To do: Look below for the line that contains "Blog (372, 54)", then copy it and each following line exactly, through and including the line that contains "Virtual/Micro Mitzvahs (153, 272)".

Data extract:

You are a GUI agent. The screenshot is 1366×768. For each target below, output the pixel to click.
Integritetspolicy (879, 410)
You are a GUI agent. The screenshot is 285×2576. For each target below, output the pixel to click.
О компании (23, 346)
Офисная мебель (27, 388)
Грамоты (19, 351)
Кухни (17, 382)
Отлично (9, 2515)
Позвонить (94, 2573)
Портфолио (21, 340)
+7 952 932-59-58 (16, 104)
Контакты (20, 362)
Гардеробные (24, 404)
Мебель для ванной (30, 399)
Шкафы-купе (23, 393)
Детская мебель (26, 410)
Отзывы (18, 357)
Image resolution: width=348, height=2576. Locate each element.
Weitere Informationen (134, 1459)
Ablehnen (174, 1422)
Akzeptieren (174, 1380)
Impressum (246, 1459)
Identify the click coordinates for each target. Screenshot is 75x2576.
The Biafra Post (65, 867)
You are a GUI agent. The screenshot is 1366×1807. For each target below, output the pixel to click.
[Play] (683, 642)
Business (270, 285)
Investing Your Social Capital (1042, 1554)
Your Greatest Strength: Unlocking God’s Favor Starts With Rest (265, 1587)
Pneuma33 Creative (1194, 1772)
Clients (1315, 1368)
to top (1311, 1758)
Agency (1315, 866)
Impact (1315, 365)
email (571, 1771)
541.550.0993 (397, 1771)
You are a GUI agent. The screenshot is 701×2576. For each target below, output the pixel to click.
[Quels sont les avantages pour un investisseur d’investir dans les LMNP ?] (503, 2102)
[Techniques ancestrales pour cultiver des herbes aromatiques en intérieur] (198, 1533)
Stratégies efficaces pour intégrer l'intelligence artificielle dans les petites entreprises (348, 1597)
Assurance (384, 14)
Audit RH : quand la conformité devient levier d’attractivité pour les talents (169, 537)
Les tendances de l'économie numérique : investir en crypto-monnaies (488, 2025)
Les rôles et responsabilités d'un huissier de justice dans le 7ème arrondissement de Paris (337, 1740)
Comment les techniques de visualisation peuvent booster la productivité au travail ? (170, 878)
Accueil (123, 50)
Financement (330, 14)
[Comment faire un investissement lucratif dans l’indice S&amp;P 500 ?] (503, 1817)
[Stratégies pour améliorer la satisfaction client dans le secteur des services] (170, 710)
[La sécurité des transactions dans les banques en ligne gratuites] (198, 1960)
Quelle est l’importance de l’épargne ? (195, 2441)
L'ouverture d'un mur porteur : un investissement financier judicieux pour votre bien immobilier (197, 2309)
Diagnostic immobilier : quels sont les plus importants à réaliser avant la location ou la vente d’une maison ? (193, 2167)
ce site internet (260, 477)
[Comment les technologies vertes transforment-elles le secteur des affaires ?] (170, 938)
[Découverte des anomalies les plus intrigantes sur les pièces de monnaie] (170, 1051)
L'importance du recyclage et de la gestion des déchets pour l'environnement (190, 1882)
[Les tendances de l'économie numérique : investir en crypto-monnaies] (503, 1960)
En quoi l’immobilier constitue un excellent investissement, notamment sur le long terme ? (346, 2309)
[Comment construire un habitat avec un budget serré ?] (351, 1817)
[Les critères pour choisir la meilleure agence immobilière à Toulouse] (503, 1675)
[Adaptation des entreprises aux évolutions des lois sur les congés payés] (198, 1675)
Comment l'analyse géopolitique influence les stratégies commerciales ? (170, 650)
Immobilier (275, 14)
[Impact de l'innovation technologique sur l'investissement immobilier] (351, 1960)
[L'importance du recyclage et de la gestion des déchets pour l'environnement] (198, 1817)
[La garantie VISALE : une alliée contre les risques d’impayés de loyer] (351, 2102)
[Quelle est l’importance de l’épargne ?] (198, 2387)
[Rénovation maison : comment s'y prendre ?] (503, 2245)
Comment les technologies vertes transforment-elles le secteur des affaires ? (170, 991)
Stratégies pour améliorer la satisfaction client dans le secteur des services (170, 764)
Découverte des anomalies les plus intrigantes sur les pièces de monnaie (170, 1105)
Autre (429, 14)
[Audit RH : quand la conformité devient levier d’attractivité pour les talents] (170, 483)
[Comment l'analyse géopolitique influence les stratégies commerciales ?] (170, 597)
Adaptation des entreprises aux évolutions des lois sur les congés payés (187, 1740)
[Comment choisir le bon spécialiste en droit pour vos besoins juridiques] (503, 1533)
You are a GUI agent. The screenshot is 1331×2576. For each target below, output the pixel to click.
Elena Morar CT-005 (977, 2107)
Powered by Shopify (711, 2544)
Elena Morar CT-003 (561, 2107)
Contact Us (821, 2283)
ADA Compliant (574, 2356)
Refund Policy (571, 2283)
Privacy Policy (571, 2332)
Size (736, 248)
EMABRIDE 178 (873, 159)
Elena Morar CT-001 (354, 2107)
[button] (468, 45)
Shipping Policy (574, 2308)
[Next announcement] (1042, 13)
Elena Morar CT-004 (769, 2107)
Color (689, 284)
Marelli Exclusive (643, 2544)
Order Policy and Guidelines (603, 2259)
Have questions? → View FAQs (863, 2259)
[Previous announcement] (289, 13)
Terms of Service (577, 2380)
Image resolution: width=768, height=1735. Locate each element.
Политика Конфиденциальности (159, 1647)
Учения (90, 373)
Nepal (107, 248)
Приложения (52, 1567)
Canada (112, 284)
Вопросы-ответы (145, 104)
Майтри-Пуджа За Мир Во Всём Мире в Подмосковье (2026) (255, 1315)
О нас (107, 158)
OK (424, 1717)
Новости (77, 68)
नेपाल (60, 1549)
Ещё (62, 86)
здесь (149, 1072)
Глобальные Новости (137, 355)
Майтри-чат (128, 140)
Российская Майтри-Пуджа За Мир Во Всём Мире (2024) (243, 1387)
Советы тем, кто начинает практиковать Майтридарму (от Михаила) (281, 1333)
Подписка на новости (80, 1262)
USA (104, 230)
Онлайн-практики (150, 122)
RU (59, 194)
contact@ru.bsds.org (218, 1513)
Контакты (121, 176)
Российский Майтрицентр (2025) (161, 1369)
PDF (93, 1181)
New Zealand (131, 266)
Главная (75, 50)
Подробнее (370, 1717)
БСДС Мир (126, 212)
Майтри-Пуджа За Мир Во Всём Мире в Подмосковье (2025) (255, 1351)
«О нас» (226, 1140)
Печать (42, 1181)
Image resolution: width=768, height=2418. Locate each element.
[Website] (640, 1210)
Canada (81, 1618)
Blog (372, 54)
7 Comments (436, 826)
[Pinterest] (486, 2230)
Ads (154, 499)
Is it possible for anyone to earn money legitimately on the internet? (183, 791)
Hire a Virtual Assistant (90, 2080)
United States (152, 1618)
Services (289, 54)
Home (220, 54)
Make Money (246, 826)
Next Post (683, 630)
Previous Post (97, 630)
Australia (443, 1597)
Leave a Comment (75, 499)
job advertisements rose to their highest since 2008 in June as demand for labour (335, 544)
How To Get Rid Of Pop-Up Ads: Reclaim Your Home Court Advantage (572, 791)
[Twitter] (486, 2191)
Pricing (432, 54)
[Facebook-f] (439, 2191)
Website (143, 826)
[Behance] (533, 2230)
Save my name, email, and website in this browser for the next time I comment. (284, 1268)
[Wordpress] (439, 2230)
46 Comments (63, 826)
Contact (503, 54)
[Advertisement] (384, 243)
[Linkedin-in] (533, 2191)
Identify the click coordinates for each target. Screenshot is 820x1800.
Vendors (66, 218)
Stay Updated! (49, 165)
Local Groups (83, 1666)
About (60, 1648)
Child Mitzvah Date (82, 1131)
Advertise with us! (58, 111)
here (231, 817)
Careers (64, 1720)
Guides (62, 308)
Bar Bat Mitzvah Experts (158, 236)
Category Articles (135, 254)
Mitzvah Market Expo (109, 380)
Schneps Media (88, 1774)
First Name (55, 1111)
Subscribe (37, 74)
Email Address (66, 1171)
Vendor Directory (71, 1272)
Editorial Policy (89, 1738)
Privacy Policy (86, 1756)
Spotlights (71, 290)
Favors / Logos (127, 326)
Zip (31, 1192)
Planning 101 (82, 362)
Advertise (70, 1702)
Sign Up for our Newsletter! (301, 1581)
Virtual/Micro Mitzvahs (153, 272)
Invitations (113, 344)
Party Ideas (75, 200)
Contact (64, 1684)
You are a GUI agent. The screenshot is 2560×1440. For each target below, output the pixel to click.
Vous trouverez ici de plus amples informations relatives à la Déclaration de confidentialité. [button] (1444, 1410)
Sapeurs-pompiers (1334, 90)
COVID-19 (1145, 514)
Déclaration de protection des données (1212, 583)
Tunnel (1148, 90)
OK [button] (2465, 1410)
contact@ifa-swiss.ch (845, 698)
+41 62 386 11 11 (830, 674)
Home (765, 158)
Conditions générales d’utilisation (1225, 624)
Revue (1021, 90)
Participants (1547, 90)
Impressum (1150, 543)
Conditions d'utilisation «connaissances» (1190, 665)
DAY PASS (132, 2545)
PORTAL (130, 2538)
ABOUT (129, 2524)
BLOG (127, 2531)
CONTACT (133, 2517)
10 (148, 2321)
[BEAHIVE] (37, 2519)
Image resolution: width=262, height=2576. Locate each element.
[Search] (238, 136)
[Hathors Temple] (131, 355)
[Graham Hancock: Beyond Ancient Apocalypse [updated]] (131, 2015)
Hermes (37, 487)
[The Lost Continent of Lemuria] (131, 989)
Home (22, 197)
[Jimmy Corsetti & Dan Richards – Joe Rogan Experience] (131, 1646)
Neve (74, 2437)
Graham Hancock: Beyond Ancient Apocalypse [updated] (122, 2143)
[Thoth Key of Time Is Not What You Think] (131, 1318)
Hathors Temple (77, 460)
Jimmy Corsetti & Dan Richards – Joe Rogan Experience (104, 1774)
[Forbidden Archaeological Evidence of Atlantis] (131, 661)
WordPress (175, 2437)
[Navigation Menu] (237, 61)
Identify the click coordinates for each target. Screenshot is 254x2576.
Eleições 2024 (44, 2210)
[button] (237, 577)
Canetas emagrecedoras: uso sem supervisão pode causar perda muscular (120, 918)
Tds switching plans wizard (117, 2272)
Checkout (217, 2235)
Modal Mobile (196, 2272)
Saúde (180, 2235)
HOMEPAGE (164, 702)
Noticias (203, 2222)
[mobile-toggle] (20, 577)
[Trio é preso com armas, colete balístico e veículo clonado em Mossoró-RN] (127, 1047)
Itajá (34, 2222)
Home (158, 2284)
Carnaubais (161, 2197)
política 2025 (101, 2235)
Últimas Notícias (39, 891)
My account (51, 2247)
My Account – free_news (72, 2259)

Solution to this exercise:
Blog (372, 54)
7 Comments (436, 826)
[Pinterest] (486, 2230)
Ads (154, 499)
Is it possible for anyone to earn money legitimately on the internet? (183, 791)
Hire a Virtual Assistant (90, 2080)
United States (152, 1618)
Services (289, 54)
Home (220, 54)
Make Money (246, 826)
Next Post (683, 630)
Previous Post (97, 630)
Australia (443, 1597)
Leave a Comment (75, 499)
job advertisements rose to their highest since 2008 in June as demand for labour (335, 544)
How To Get Rid Of Pop-Up Ads: Reclaim Your Home Court Advantage (572, 791)
[Twitter] (486, 2191)
Pricing (432, 54)
[Facebook-f] (439, 2191)
Website (143, 826)
[Behance] (533, 2230)
Save my name, email, and website in this browser for the next time I comment. (284, 1268)
[Wordpress] (439, 2230)
46 Comments (63, 826)
Contact (503, 54)
[Advertisement] (384, 243)
[Linkedin-in] (533, 2191)
Identify the click coordinates for each target. Screenshot is 820x1800.
Vendors (66, 218)
Stay Updated! (49, 165)
Local Groups (83, 1666)
About (60, 1648)
Child Mitzvah Date (82, 1131)
Advertise with us! (58, 111)
here (231, 817)
Careers (64, 1720)
Guides (62, 308)
Bar Bat Mitzvah Experts (158, 236)
Category Articles (135, 254)
Mitzvah Market Expo (109, 380)
Schneps Media (88, 1774)
First Name (55, 1111)
Subscribe (37, 74)
Email Address (66, 1171)
Vendor Directory (71, 1272)
Editorial Policy (89, 1738)
Privacy Policy (86, 1756)
Spotlights (71, 290)
Favors / Logos (127, 326)
Zip (31, 1192)
Planning 101 (82, 362)
Advertise (70, 1702)
Sign Up for our Newsletter! (301, 1581)
Virtual/Micro Mitzvahs (153, 272)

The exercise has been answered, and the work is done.